Major Kim Gruenberger said initial tests on the shells by Danish experts who recovered the cache near the southern city of Basra showed they contained a blistering agent similar to substances used in chemical weapons.
"We have made a very simple first indication ourselves, which showed that this could be (a blistering agent), but this is not accurate, that's why the Americans are here," he said.
Gruenberger said results of the in-depth tests would not be known for several days.
On Saturday, US Brigadier General Mark Kimmitt said up to 40 120 mm shells wrapped in plastic and oozing a potentially toxic substance had been found near the town of Al-Qurna, north of Basra.
"We're doing some preliminary tests on those to be sure that if they do contain any kind of blistering agent they will be disposed of," he told reporters.

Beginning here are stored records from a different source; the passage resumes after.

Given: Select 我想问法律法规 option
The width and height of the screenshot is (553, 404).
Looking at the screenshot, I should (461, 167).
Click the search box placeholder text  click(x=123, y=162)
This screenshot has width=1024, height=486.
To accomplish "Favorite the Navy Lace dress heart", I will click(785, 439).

Kimmitt, deputy director of operations of the US-led coalition, said the shells were probably left over from the 1980-1988 Iran-Iraq war.

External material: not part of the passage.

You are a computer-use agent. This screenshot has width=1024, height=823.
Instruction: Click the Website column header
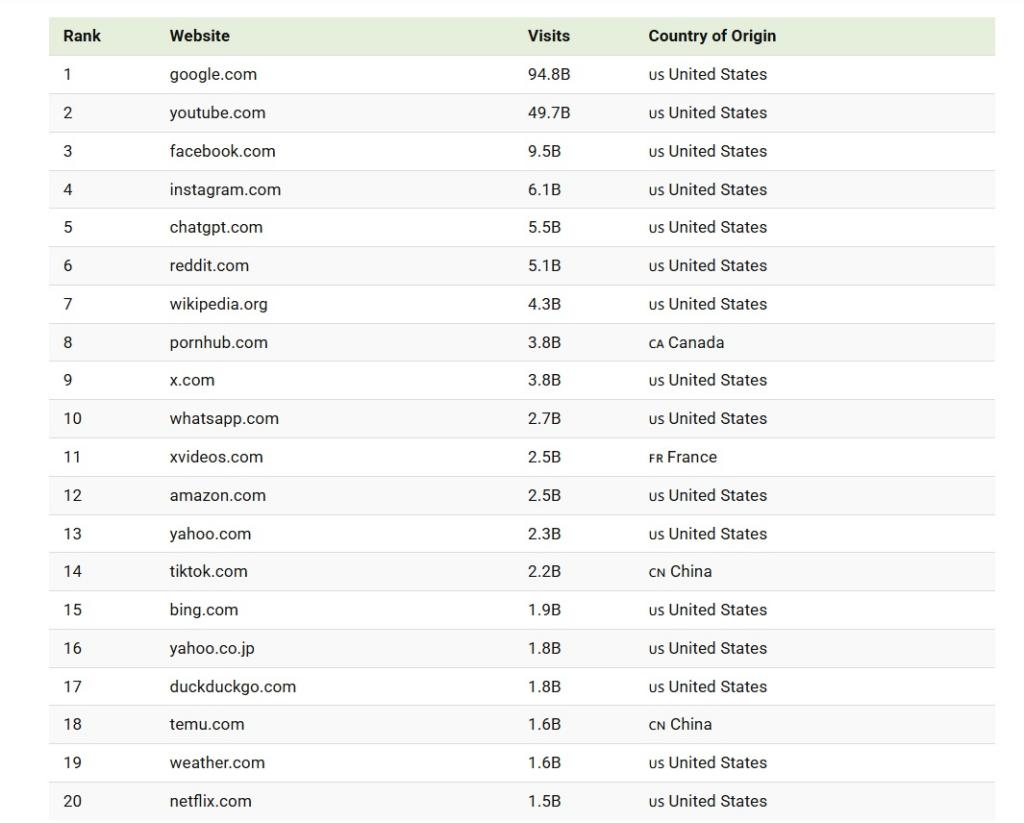(199, 36)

Alleged manufacture of weapons of mass destruction (WMD) was one of the main justifications for last spring's US invasion of Iraq, but despite several false alarms the coalition has found no real evidence of banned weapons.
British Prime Minister Tony Blair suggested Sunday that Saddam Hussein's alleged WMDs may never be found in Iraq.
"In a land mass twice the size of the UK it may well not be surprising you don't find where this stuff is hidden", Blair told BBC television. – Sapa.